Lotusphere: R5 Appears Worth Wait, Users Say

Perhaps in part because of the Y2K problem, most attendees at Lotusphere were unfazed by news this week of the continued delay of Lotus Development Corp.'s Release 5.0 (R5) of its Notes groupware and the Domino server portion of the software.

Most attendees applauded, instead of hissing and booing, at the announcement that R5 will ship next month, rather than be launched at the show as many anticipated, a response which Lotus President and Chief Executive officer Jeff Papows, who delivered the news, admitted he had not expected.

Lotus will spend US$100 million on the R5 launch, its biggest campaign ever, but attendees' attention was already riveted to R5 at the annual Lotus user and developer conference held here.

"They really have dozens of new features," said Stephen Strecansky, Notes infrastructure manager with Towers Perrin, a management consulting company in Philadelphia that has 8,000 Notes users.

One management feature which especially got Strecansky's attention is R5's ability to give managers visual representation of their servers in a number of ways, including by hierarchy, release and operating system.

"I'm responsible for 120 servers worldwide," Strecansky said. "I'm like, 'is Singapore (Notes) 4.6a or 4.6?'"Strecansky said he spends a lot of time writing Lotuscript to go out and look in directories and servers to find out what release his servers are running, information which Lotus has now made easy to discover in R5.

"What I do will change," he said.

R5's network-monitoring features were also singled out as a "major enhancement" by Norman Phillips, a project manager with Procter & Gamble in Cincinnati, Ohio.

"That was one of the key features they didn't have before," Phillips said. "It was becoming a nightmare to try to keep up with it and manage it."

Strecansky of Towers Perrin also welcomed Lotus' decision to put Notes e-mail into SMTP format instead of proprietary Notes format.
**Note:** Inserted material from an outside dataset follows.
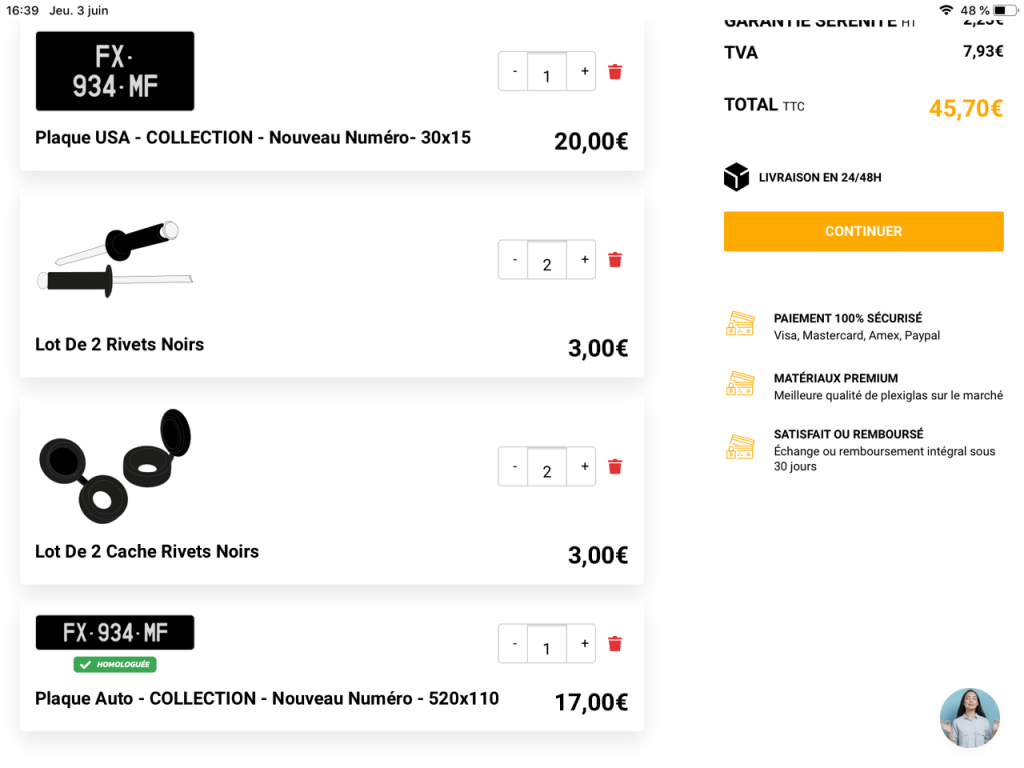
Task: Click the secure payment card icon
Action: click(740, 324)
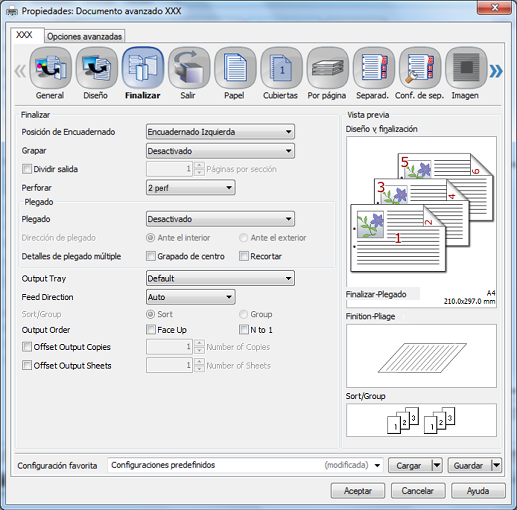
Task: Show more categories with right arrows
Action: click(496, 71)
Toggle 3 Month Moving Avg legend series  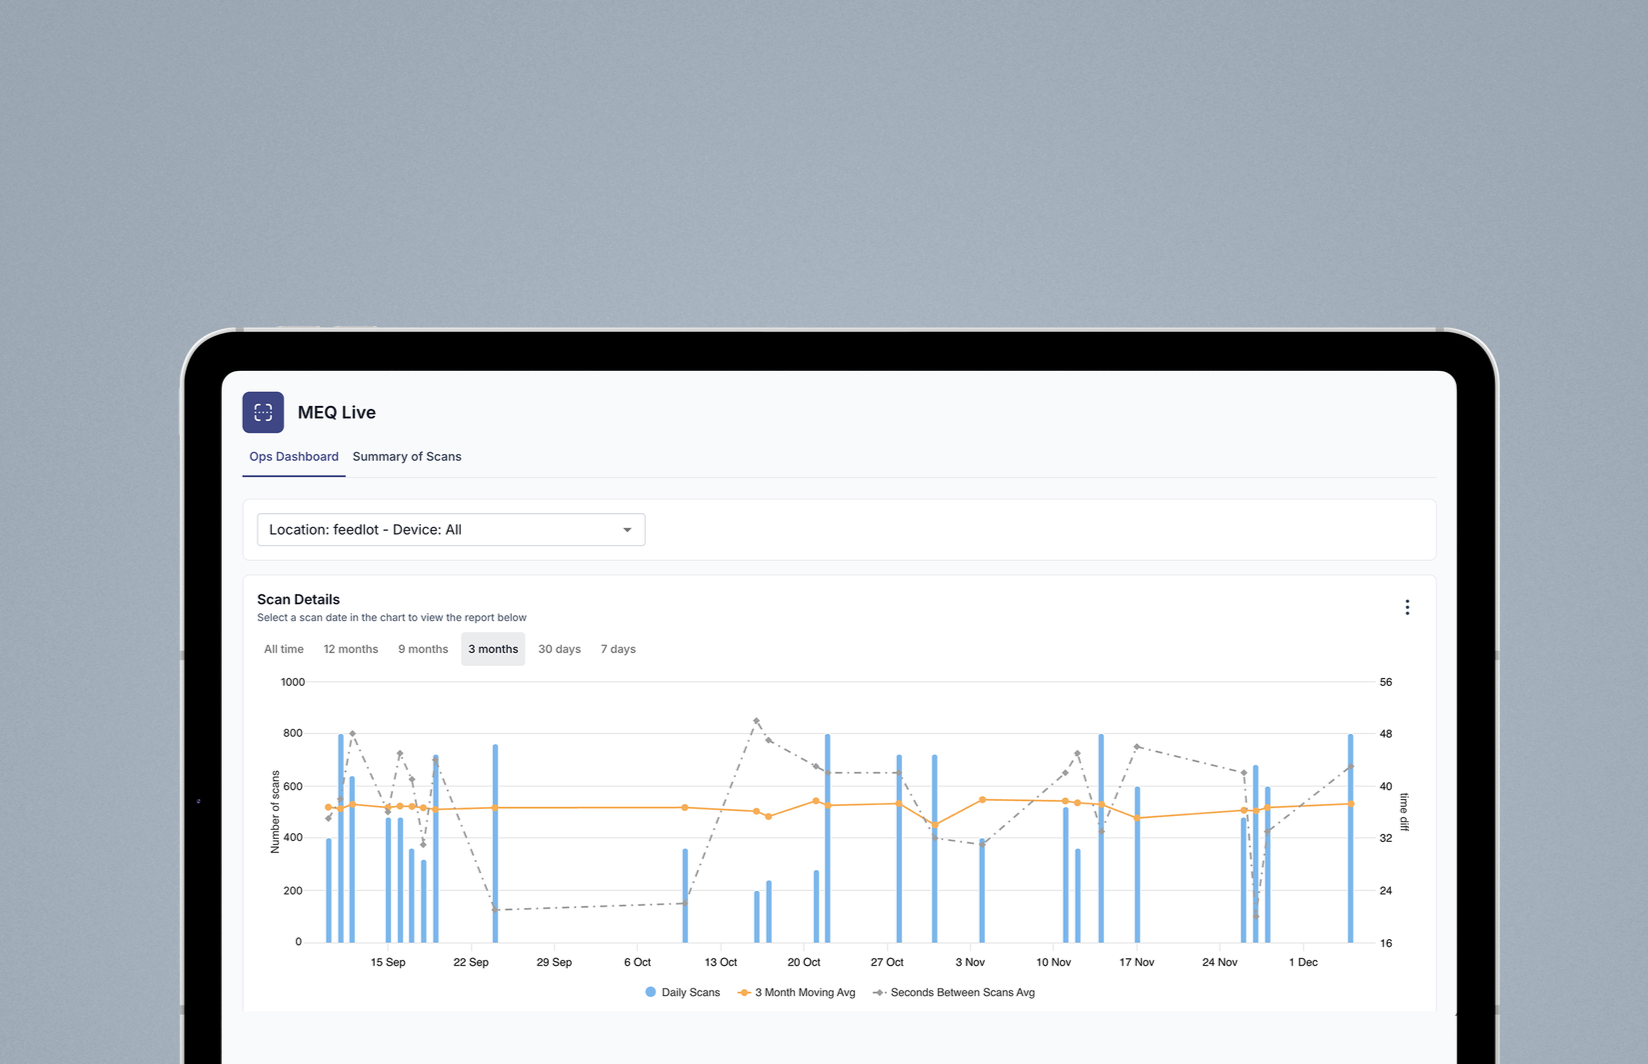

Previously, Notes mail was created in Notes format and had to be converted to SMTP to be sent via the Internet, he said. That task is invisible to the user but does make demands on the network, he said.

"They're no longer doing the conversion (and even) your Notes-to-Notes e-mail will be SMTP format," Strecansky said. "That'll save a whole bottleneck for us."

The enhancements of the Domino Designer portion of R5, including the use of standard HTML (Hypertext Markup Language) and Web development concepts, were cited by an IT analyst at a pharmaceuticals company in New Jersey who asked not to be identified. Creating frame sets and outlines is very difficult to do in older versions of the software, and the ability to store an entire Web site in Domino without having to design it in Domino will be very helpful, the analyst said.

Another user, who tested R5 in beta, praised the new look of the Notes upgrade, which moves away from the concept of databases. R5 is designed around the concept of a browser with bookmarks and frames so that users theoretically do not have to leave Notes to access their other applications.

"The (older Notes) was rather antiquated," said Lillian Kelley, a Notes and Web design consultant with Technocrats in Bow, New Hampshire. "Notes and the browser -- having it all together I think is great."

But the enthusiasm for R5 in evidence at Lotusphere may not translate into immediate sales, because of the looming change of the calendar to the year 2000. Lotus announced this week that Notes' installed base increased 14 million in 1998, with 5 million users added in the fourth quarter alone, but those rosy figures may be difficult to duplicate in 1999, executives from Lotus and its parent IBM Corp. admitted yesterday.

"I think in larger corporations we are seeing them opt for a (purchasing) freeze," said John M. Thompson, senior vice president and group executive of IBM software group.

Lotus' Papows provided a different perspective.

"Nobody really knows exactly what Y2K is going to do to time-and-attention spans and purchasing," Papows said. In fact, Y2K may prompt a spurt of R5 adoption during the first two quarters of this year before users impose a freeze, he said.

R5 will need to be available soon if there is going to be any spurt, many Lotusphere attendees said. While many attendees were wowed by R5, most said they will indeed shortly go into a deployment-freeze mode because of the year 2000. Given that most companies want to conduct their own testing before deploying new software, Lotus is cutting it close by pushing the availability of R5 to February, attendees said.

Towers Perrin's freeze starts in June, which means "we probably won't move to R5 'til 2000," Strecansky said.

Phillips of Procter & Gamble agreed with that timeframe.

"We're probably not going to make any changes in the latter part of the year, in preparation for the year 2000," he said.

However, the specter of Y2K will not prevent all attendees from implementing new systems this year, including Lineu Carlos Andrade, technical manager at Banco Itau S.A. in Sao Paulo, which has 6,000 Notes users.

"I work in a bank. I finished this (Y2K) subject last year," Andrade said.